The tool you need is the rather nasty-to-use "localedef". Proceed as follows.

  cd ~ # go to your home dir or somewhere else you can write a temp file
  cp /usr/share/i18n/locales/en_GB en_GB_modified

then edit "en_GB_modified". The locale (5) man page explains the format of the file.

1. Update the identification section if you like

2. Update all the sections except LC_TIME to be like this:

 LC_CURRENCY
 copy "en_GB"
 END LC_CURRENCY

etc. This ensures that you don't lose anything in the other sections.

3. Add the following lines to the LC_TIME section

 week            7;19971130;5
 first_weekday   2
 first_workday   2

This assumes that you are going to leave the list of day names alone. The "5" on the end of the week line says that the first week of the year is the one containing the first occurence of the fifth day in the list (Thursday), this is the ISO rule. The other two lines set the first day of the week to the second day in the list (Monday) and incidentally the first working day to be Monday too.

4. Create a new directory for the output of locale def in your home directory.

  cd ~ && mkdir locale 

5. Run

  localedef -c -i en_GB_modified -f UTF-8 locale/en_GB.utf8@iso

6. (as root) move the resulting "en_GB.utf8@iso" directory from your own "locale" directory to "/usr/lib/locale"

  cp -r locale/en_GB.utf8\@iso /usr/lib/locale/

6. (still as root) Update /etc/env.d/02locale to point at the new "en_GB.UTF8@iso" locale that you have created.

  LANG=en_GB.utf8@iso
  LC_ALL=en_GB.utf8@iso

and then run

  env-update && source /etc/profile

and then logout of your X session, restart X with Ctrl-Alt-Backspace, and log back into X again (Gnome in my case).

If you are lucky then everything is now working, and your Gnome Clock Applet shows weeks starting on Monday! Hooray!

[edit] Issues

There are always a few issues.

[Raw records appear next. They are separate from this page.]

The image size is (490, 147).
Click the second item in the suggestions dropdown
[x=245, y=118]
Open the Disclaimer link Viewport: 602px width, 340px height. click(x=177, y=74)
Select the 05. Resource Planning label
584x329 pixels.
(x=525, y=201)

Currently there are a few unknowns and problems with all this.

  • The "week" and "first_weekday" keywords in LC_TIME are not documented in any standard Linux documentation; the only available documentation for them is the ISO 14652 standard.
  • It would be better if glibc could correct their en_GB defintions to put Monday as the first day of the week.
  • It would be even better if applications like the Clock Applet allowed users to choose their own preferred first day of the week. The assumption that the default for the locale will be what the user wants is a bad assumption.
  • X11 has its own locale system that is almost-but-not-entirely compatible with glibc locales. If you follow the instructions above (and like me are using Gnome) then you will get warnings like these when you start certain X11 applications.
  Gdk-WARNING **: locale not supported by Xlib
  Gdk-WARNING **: cannot set locale modifiers

These are irritating and potentially harmful.

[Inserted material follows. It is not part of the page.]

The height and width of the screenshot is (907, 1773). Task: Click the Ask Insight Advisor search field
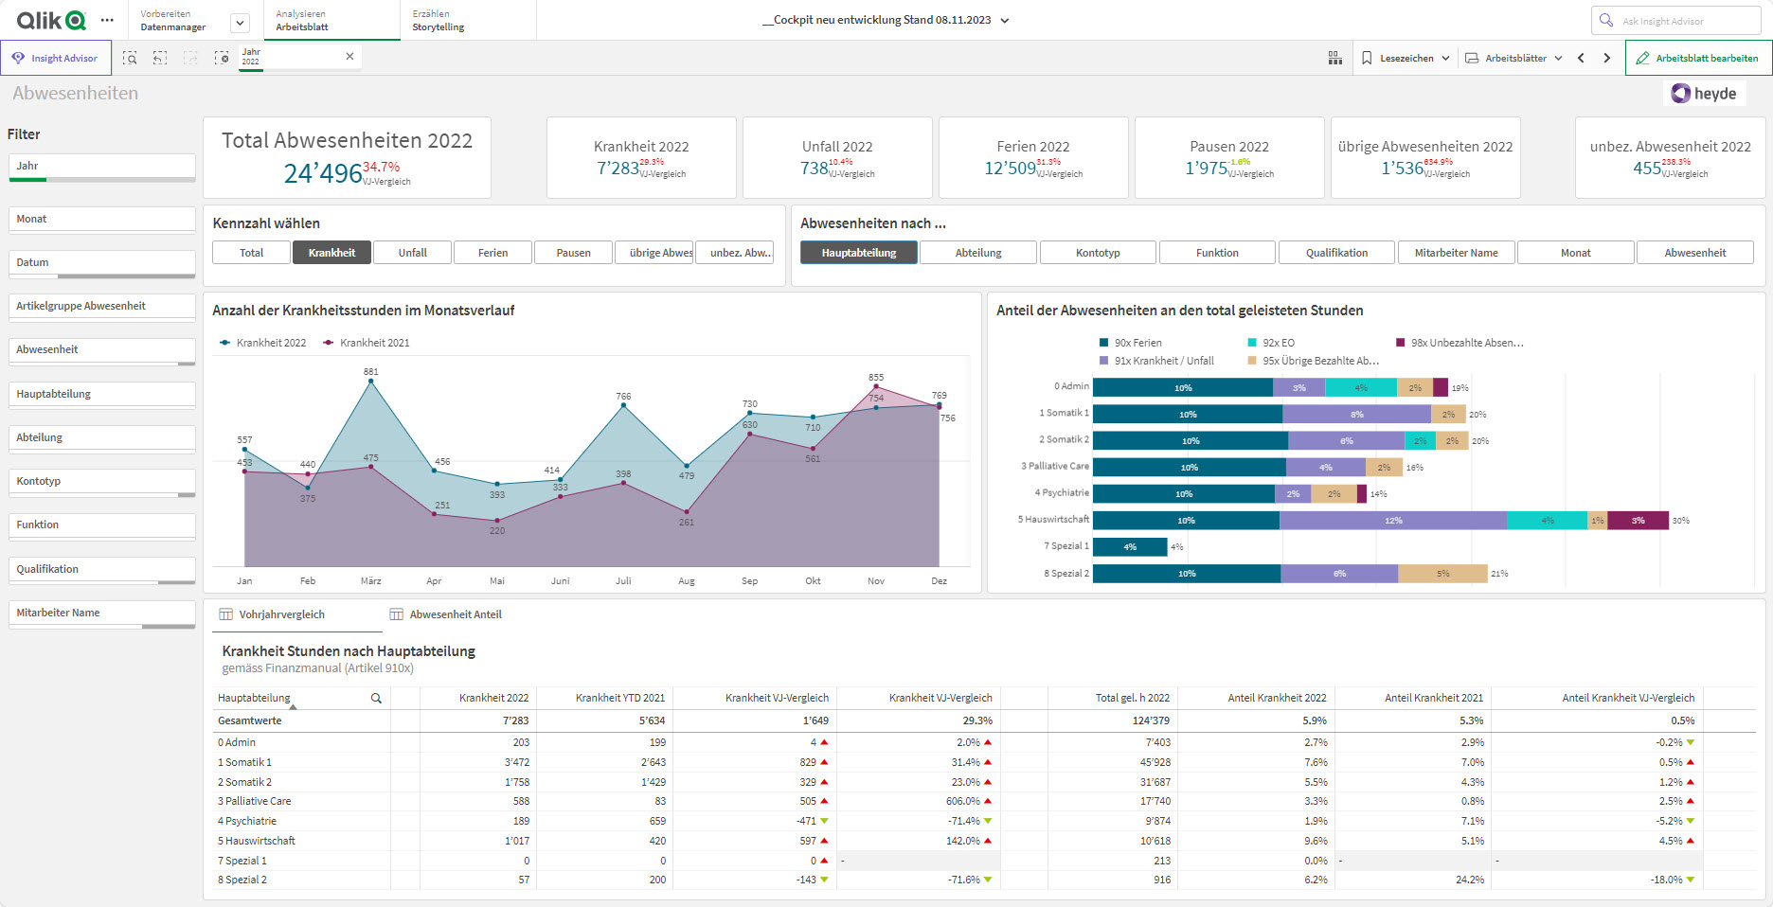click(x=1675, y=20)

To avoid this effect you can create your modified locale with standard name. You can do this with:

  localedef -c -i en_GB_modified -f UTF-8 locale/en_GB.utf8

or (if you don't want Unicode)

  localedef -c -i en_GB_modified -f ISO-8859-1 locale/en_GB

(Thanks for this tip to COoLoSER 14:60, 8 March 2006 (GMT))

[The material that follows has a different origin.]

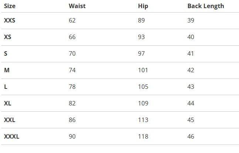Click the Back Length column header
239x153 pixels.
(x=205, y=6)
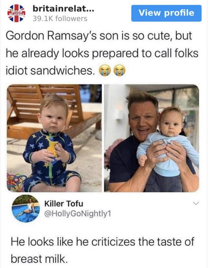Click the Killer Tofu display name

tap(64, 203)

  • Your modified /usr/lib/locale/ directory will get replaced when you upgrade anything to do with libc or gnome, so you will need to do all this again.
  • localedef is an obscure and poorly documented tool. For example "man localedef" states rather hopelessly that "The format of the created output is unspecified." It also says "If the name operand does not contain a slash, then the existence of an output file for the locale is unspecified". So if you do
   localedef -c -i en_GB_modified -f UTF-8 en_GB.utf8@iso

(notice that we did not specify a local directory to write to on the command line) instead of creating the output file locally it will mysteriously fail. If you do this as root, it will write your output in /usr/lib/locale/locale-archive. You can still use the locale you created, but you may puzzle over where the system put the output.